ESL Statistical Learning Theory (for own reference)
From Page 11 of Elements of Statistical Learning
The linear model is given by
$\hat{Y} = \hat{\beta_0} + \sum_{j = 1}^{p}X_j \hat{\beta}_j$
and if we include the intercept (known as bias in machine learning) into the matrix of input vectors (X) (as a constant variable 1), then the linear model can be written in the vector form of inner product :
$\hat{Y} = X^{T} \hat{\beta}$.
“If the constant is included in X, then the hyperplane $(X , \hat{Y})$ includes the origin and is a subspace; if not it is an affine set cutting the Y-axis at the point (0, $ \hat{\beta}_0$)”.
I just want to recap on some linear algebra in this post for myself.
A subspace of a vector space V is a subset H of V and satisfies the following conditions(or axioms):
a) The zero vector of V is in H
b) Closure under addition (ie. $u, v \in H ==> u + v \in H $)
c) Closure under multiplication (ie. $u \in H ==> \textbf{c}u \in H$ for some scalar c)
If the above is satisfied, H is itself a vector space.
If u, v are in vector space V, then the span by the two vectors (ie W = span(u,v) ) is also a subspace of V.
Meaning of affine : A set $A \subset X$ is affine if for $x,y \in A$, $(1-t)x + ty \in A$ for some $t \in \textbf{R}$.

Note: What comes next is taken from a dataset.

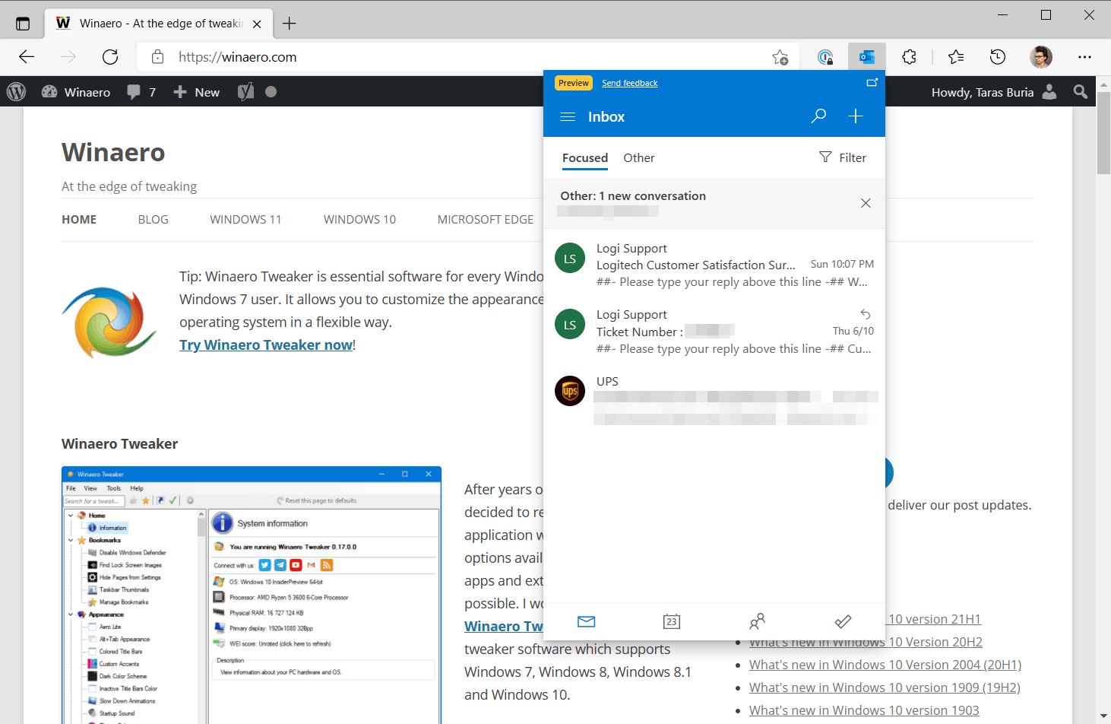Open Edge Settings and more menu
This screenshot has height=724, width=1111.
coord(1084,57)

Full interpretation of the statement:
“If the constant is included in X, then the hyperplane $ (X , \hat{Y})$ includes (not pass through) the origin and is a subspace”. Origin is (0,0). Then when a vector (or matrix of zeros) is multiplied by p+1 vector of coefficients, $\hat{Y} = 0 $. As such, the hyperplane includes the origin under the (p+2)th dimension (p+2 : Y is 1 dim, X is p + 1 after accounting for the constant) . If the constant is not included, we can think of it as having the form of Y = mX + C (and therefore affine). When (X = 0, Y = 0) it passes through C. Think of it as when the plane passes through the origin, it intersects at C.